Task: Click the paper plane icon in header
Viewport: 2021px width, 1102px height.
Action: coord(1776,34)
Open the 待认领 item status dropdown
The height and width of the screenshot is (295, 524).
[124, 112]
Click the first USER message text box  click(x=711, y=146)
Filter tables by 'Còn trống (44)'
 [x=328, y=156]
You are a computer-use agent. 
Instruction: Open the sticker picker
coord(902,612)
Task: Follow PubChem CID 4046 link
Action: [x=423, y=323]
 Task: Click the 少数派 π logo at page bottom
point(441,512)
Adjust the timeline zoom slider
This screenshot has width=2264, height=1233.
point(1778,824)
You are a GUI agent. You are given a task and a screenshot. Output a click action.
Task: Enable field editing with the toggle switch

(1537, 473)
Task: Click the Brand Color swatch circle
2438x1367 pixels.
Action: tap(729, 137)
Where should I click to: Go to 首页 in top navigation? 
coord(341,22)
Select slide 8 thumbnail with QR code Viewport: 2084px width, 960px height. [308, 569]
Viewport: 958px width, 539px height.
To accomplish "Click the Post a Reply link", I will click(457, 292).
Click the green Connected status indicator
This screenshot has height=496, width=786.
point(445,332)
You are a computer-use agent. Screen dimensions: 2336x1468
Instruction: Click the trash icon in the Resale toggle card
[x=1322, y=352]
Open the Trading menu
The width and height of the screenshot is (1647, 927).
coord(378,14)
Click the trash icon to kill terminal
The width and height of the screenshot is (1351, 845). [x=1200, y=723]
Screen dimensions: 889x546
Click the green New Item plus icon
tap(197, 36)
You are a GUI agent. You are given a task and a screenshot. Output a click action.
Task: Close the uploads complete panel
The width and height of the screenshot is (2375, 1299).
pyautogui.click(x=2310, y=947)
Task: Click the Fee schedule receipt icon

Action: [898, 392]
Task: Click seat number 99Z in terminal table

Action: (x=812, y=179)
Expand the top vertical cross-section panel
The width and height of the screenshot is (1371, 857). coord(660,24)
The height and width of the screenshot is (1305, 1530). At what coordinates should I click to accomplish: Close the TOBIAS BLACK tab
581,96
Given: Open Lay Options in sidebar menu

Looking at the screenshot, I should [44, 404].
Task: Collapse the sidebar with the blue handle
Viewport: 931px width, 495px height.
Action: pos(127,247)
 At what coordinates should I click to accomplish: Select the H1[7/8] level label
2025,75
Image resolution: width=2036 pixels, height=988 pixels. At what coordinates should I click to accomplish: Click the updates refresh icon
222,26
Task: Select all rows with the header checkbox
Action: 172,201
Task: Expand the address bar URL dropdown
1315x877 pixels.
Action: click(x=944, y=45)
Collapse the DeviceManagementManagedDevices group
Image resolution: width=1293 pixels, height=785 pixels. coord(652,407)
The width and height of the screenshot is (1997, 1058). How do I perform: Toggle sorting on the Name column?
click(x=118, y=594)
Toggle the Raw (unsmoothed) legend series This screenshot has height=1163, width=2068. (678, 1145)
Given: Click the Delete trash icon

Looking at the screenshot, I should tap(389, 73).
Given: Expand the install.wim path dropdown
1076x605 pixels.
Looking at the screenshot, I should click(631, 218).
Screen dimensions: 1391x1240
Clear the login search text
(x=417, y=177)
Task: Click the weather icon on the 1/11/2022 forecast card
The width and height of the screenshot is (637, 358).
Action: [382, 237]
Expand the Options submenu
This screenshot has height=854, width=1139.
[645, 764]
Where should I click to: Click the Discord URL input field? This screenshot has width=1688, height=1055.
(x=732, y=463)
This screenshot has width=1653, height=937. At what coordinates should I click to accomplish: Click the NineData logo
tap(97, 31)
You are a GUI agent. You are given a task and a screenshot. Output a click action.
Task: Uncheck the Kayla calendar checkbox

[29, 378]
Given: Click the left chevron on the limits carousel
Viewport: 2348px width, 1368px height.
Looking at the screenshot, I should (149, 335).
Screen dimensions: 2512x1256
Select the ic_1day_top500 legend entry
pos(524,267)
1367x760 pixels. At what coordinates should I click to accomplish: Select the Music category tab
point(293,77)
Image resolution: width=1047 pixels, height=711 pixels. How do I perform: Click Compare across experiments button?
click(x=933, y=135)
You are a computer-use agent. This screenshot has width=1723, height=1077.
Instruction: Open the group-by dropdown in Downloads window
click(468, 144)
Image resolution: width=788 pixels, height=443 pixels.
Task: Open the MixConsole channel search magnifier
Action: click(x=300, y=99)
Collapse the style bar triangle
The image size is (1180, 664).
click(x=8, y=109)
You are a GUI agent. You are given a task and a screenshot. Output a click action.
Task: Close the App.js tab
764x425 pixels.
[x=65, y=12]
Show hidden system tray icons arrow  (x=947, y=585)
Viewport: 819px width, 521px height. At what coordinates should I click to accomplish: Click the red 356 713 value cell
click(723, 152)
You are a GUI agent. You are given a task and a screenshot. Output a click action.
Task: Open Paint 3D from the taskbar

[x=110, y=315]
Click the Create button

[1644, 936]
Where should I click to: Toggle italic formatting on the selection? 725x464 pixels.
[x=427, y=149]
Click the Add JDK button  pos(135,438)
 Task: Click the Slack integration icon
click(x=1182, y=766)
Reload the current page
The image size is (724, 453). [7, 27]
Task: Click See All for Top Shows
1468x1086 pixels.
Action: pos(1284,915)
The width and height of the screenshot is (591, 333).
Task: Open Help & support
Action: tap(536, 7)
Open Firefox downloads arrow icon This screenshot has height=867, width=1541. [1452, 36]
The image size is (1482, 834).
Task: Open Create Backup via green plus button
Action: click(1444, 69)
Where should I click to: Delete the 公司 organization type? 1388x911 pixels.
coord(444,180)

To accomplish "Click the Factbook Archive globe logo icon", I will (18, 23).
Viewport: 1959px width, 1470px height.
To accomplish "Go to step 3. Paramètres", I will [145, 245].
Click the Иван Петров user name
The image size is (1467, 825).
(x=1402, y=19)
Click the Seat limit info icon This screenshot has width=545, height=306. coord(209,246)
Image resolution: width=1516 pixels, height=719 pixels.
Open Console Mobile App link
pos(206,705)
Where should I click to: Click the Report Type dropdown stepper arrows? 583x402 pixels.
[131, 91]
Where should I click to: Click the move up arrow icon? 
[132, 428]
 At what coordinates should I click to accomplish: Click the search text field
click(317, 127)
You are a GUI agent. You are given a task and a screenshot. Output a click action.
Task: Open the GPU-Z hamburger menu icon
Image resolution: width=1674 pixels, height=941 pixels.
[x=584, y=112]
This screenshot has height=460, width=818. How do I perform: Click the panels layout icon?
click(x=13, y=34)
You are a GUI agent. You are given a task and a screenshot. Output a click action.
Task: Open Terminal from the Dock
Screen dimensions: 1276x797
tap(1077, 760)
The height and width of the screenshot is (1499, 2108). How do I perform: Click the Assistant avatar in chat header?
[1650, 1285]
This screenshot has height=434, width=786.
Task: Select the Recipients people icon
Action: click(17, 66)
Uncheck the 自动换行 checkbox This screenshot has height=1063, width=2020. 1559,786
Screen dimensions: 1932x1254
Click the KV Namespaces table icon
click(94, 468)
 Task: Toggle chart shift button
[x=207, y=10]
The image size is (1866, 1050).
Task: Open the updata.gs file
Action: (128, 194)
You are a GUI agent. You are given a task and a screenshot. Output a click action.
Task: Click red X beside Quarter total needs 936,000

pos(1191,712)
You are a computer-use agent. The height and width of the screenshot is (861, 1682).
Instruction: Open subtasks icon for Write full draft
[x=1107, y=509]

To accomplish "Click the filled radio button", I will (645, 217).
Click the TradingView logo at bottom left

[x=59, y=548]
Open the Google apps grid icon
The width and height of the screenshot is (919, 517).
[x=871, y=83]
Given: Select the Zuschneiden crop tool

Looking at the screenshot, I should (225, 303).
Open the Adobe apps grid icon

----

# Task statement:
Transcribe every line of the records exactly, please.

# Response area:
Task: Click the paper plane icon in header
Viewport: 2021px width, 1102px height.
Action: coord(1776,34)
Open the 待认领 item status dropdown
The height and width of the screenshot is (295, 524).
[124, 112]
Click the first USER message text box  click(x=711, y=146)
Filter tables by 'Còn trống (44)'
 [x=328, y=156]
You are a computer-use agent. 
Instruction: Open the sticker picker
coord(902,612)
Task: Follow PubChem CID 4046 link
Action: [x=423, y=323]
 Task: Click the 少数派 π logo at page bottom
point(441,512)
Adjust the timeline zoom slider
This screenshot has width=2264, height=1233.
point(1778,824)
You are a GUI agent. You are given a task and a screenshot. Output a click action.
Task: Enable field editing with the toggle switch

(1537, 473)
Task: Click the Brand Color swatch circle
2438x1367 pixels.
Action: tap(729, 137)
Where should I click to: Go to 首页 in top navigation? 
coord(341,22)
Select slide 8 thumbnail with QR code Viewport: 2084px width, 960px height. [308, 569]
Viewport: 958px width, 539px height.
To accomplish "Click the Post a Reply link", I will click(457, 292).
Click the green Connected status indicator
This screenshot has height=496, width=786.
point(445,332)
You are a computer-use agent. Screen dimensions: 2336x1468
Instruction: Click the trash icon in the Resale toggle card
[x=1322, y=352]
Open the Trading menu
The width and height of the screenshot is (1647, 927).
coord(378,14)
Click the trash icon to kill terminal
The width and height of the screenshot is (1351, 845). [x=1200, y=723]
Screen dimensions: 889x546
Click the green New Item plus icon
tap(197, 36)
You are a GUI agent. You are given a task and a screenshot. Output a click action.
Task: Close the uploads complete panel
The width and height of the screenshot is (2375, 1299).
pyautogui.click(x=2310, y=947)
Task: Click the Fee schedule receipt icon

Action: [898, 392]
Task: Click seat number 99Z in terminal table

Action: (x=812, y=179)
Expand the top vertical cross-section panel
The width and height of the screenshot is (1371, 857). coord(660,24)
The height and width of the screenshot is (1305, 1530). At what coordinates should I click to accomplish: Close the TOBIAS BLACK tab
581,96
Given: Open Lay Options in sidebar menu

Looking at the screenshot, I should [44, 404].
Task: Collapse the sidebar with the blue handle
Viewport: 931px width, 495px height.
Action: pos(127,247)
 At what coordinates should I click to accomplish: Select the H1[7/8] level label
2025,75
Image resolution: width=2036 pixels, height=988 pixels. At what coordinates should I click to accomplish: Click the updates refresh icon
222,26
Task: Select all rows with the header checkbox
Action: 172,201
Task: Expand the address bar URL dropdown
1315x877 pixels.
Action: click(x=944, y=45)
Collapse the DeviceManagementManagedDevices group
Image resolution: width=1293 pixels, height=785 pixels. coord(652,407)
The width and height of the screenshot is (1997, 1058). How do I perform: Toggle sorting on the Name column?
click(x=118, y=594)
Toggle the Raw (unsmoothed) legend series This screenshot has height=1163, width=2068. (678, 1145)
Given: Click the Delete trash icon

Looking at the screenshot, I should tap(389, 73).
Given: Expand the install.wim path dropdown
1076x605 pixels.
Looking at the screenshot, I should click(631, 218).
Screen dimensions: 1391x1240
Clear the login search text
(x=417, y=177)
Task: Click the weather icon on the 1/11/2022 forecast card
The width and height of the screenshot is (637, 358).
Action: [382, 237]
Expand the Options submenu
This screenshot has height=854, width=1139.
[645, 764]
Where should I click to: Click the Discord URL input field? This screenshot has width=1688, height=1055.
(x=732, y=463)
This screenshot has width=1653, height=937. At what coordinates should I click to accomplish: Click the NineData logo
tap(97, 31)
You are a GUI agent. You are given a task and a screenshot. Output a click action.
Task: Uncheck the Kayla calendar checkbox

[29, 378]
Given: Click the left chevron on the limits carousel
Viewport: 2348px width, 1368px height.
Looking at the screenshot, I should (149, 335).
Screen dimensions: 2512x1256
Select the ic_1day_top500 legend entry
pos(524,267)
1367x760 pixels. At what coordinates should I click to accomplish: Select the Music category tab
point(293,77)
Image resolution: width=1047 pixels, height=711 pixels. How do I perform: Click Compare across experiments button?
click(x=933, y=135)
You are a computer-use agent. This screenshot has width=1723, height=1077.
Instruction: Open the group-by dropdown in Downloads window
click(468, 144)
Image resolution: width=788 pixels, height=443 pixels.
Task: Open the MixConsole channel search magnifier
Action: click(x=300, y=99)
Collapse the style bar triangle
The image size is (1180, 664).
click(x=8, y=109)
You are a GUI agent. You are given a task and a screenshot. Output a click action.
Task: Close the App.js tab
764x425 pixels.
[x=65, y=12]
Show hidden system tray icons arrow  (x=947, y=585)
Viewport: 819px width, 521px height. At what coordinates should I click to accomplish: Click the red 356 713 value cell
click(723, 152)
You are a GUI agent. You are given a task and a screenshot. Output a click action.
Task: Open Paint 3D from the taskbar

[x=110, y=315]
Click the Create button

[1644, 936]
Where should I click to: Toggle italic formatting on the selection? 725x464 pixels.
[x=427, y=149]
Click the Add JDK button  pos(135,438)
 Task: Click the Slack integration icon
click(x=1182, y=766)
Reload the current page
The image size is (724, 453). [7, 27]
Task: Click See All for Top Shows
1468x1086 pixels.
Action: pos(1284,915)
The width and height of the screenshot is (591, 333).
Task: Open Help & support
Action: tap(536, 7)
Open Firefox downloads arrow icon This screenshot has height=867, width=1541. [1452, 36]
The image size is (1482, 834).
Task: Open Create Backup via green plus button
Action: click(1444, 69)
Where should I click to: Delete the 公司 organization type? 1388x911 pixels.
coord(444,180)

To accomplish "Click the Factbook Archive globe logo icon", I will (18, 23).
Viewport: 1959px width, 1470px height.
To accomplish "Go to step 3. Paramètres", I will [145, 245].
Click the Иван Петров user name
The image size is (1467, 825).
(x=1402, y=19)
Click the Seat limit info icon This screenshot has width=545, height=306. coord(209,246)
Image resolution: width=1516 pixels, height=719 pixels.
Open Console Mobile App link
pos(206,705)
Where should I click to: Click the Report Type dropdown stepper arrows? 583x402 pixels.
[131, 91]
Where should I click to: Click the move up arrow icon? 
[132, 428]
 At what coordinates should I click to accomplish: Click the search text field
click(317, 127)
You are a GUI agent. You are given a task and a screenshot. Output a click action.
Task: Open the GPU-Z hamburger menu icon
Image resolution: width=1674 pixels, height=941 pixels.
[x=584, y=112]
This screenshot has height=460, width=818. How do I perform: Click the panels layout icon?
click(x=13, y=34)
You are a GUI agent. You are given a task and a screenshot. Output a click action.
Task: Open Terminal from the Dock
Screen dimensions: 1276x797
tap(1077, 760)
The height and width of the screenshot is (1499, 2108). How do I perform: Click the Assistant avatar in chat header?
[1650, 1285]
This screenshot has height=434, width=786.
Task: Select the Recipients people icon
Action: click(17, 66)
Uncheck the 自动换行 checkbox This screenshot has height=1063, width=2020. 1559,786
Screen dimensions: 1932x1254
Click the KV Namespaces table icon
click(94, 468)
 Task: Toggle chart shift button
[x=207, y=10]
The image size is (1866, 1050).
Task: Open the updata.gs file
Action: (128, 194)
You are a GUI agent. You are given a task and a screenshot. Output a click action.
Task: Click red X beside Quarter total needs 936,000

pos(1191,712)
You are a computer-use agent. The height and width of the screenshot is (861, 1682).
Instruction: Open subtasks icon for Write full draft
[x=1107, y=509]

To accomplish "Click the filled radio button", I will (645, 217).
Click the TradingView logo at bottom left

[x=59, y=548]
Open the Google apps grid icon
The width and height of the screenshot is (919, 517).
[x=871, y=83]
Given: Select the Zuschneiden crop tool

Looking at the screenshot, I should (225, 303).
Open the Adobe apps grid icon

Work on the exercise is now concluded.